Trusts – not just the preserve of the rich and famous
Today, you don’t have to be incredibly rich for your family to benefit from the creation of a trust. They can offer long-term asset protection and have a variety of uses as part of financial planning strategies. A family trust can help protect your family’s assets for the benefit of future generations and may be used to protect the family home.
A trust is a legal arrangement which allows assets, usually property or money, to be looked after by a trustee for the good of one or more beneficiaries. Those beneficiaries can be named individuals, such as your children, or can be children who are yet to be born.
Why set up a trust?
They can have a variety of uses such as:
- Protecting the financial interests of a young beneficiary by retaining control of the assets until they reach the age of 18 (16 in Scotland)
- Looking after the interests of somebody who can’t handle their own financial affairs through incapacity
- Providing for a husband or wife, while keeping the assets intact for the benefit of children
- Reducing Inheritance Tax (IHT) liability by taking assets out of an estate, thereby reducing the amount on which IHT might otherwise be payable
- Protecting assets on marriage
- Ensuring that the proceeds from a life insurance policy go to the beneficiary without waiting for probate, and don’t form part of the estate for IHT purposes.
Setting up a trust
The choice of trust will depend on who the beneficiaries are, what the assets are, and how and when you want them distributed. Taking advice on the type of trust that is most suitable for your circumstances is best.

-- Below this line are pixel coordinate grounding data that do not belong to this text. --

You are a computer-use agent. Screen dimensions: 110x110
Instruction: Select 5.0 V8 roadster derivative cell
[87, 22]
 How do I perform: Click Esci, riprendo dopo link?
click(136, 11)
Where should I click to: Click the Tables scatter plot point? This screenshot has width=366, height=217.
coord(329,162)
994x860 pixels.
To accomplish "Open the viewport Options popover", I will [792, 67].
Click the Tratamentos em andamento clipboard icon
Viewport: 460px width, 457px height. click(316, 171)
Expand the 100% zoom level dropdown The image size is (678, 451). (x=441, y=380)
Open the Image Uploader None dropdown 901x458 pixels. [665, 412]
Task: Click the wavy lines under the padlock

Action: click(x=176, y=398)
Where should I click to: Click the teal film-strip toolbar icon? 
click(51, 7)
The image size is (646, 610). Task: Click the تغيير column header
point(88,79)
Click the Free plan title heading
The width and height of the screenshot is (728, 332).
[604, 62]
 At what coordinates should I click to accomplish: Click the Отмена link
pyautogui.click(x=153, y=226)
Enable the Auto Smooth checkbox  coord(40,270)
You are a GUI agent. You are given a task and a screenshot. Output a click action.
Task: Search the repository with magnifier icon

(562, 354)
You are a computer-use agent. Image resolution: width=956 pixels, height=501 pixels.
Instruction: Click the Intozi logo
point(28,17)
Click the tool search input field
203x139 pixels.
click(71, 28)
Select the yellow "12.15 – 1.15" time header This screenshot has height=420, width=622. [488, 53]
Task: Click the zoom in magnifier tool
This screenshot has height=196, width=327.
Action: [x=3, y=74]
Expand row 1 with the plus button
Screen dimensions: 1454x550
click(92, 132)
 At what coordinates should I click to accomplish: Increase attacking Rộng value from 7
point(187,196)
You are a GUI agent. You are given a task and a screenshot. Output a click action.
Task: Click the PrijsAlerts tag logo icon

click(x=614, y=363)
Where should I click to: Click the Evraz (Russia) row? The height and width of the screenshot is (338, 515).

The Financial Conduct Authority does not regulate some forms of taxation advice.
It is important to take professional advice before making any decision relating to your personal finances. Information within this newsletter is based on our current understanding of taxation and can be subject to change in future. It does not provide individual tailored investment advice and is for guidance only. Some rules may vary in different parts of the UK; please ask for details. We cannot assume legal liability for any errors or omissions it might contain. Levels and bases of, and reliefs from, taxation are those currently applying or proposed and are subject to change; their value depends on the individual circumstances of the investor.
The value of investments can go down as well as up and you may not get back the full amount you invested. The past is not a guide to future performance and past performance may not necessarily be repeated. If you withdraw from an investment in the early years, you may not get back the full amount you invested. Changes in the rates of exchange may have an adverse effect on the value or price of an investment in sterling terms if it is denominated in a foreign currency. Taxation depends on individual circumstances as well as tax law and HMRC practice which can change.
The information contained within this newsletter is for information only purposes and does not constitute financial advice. The purpose of this newsletter is to provide technical and general guidance and should not be interpreted as a personal recommendation or advice.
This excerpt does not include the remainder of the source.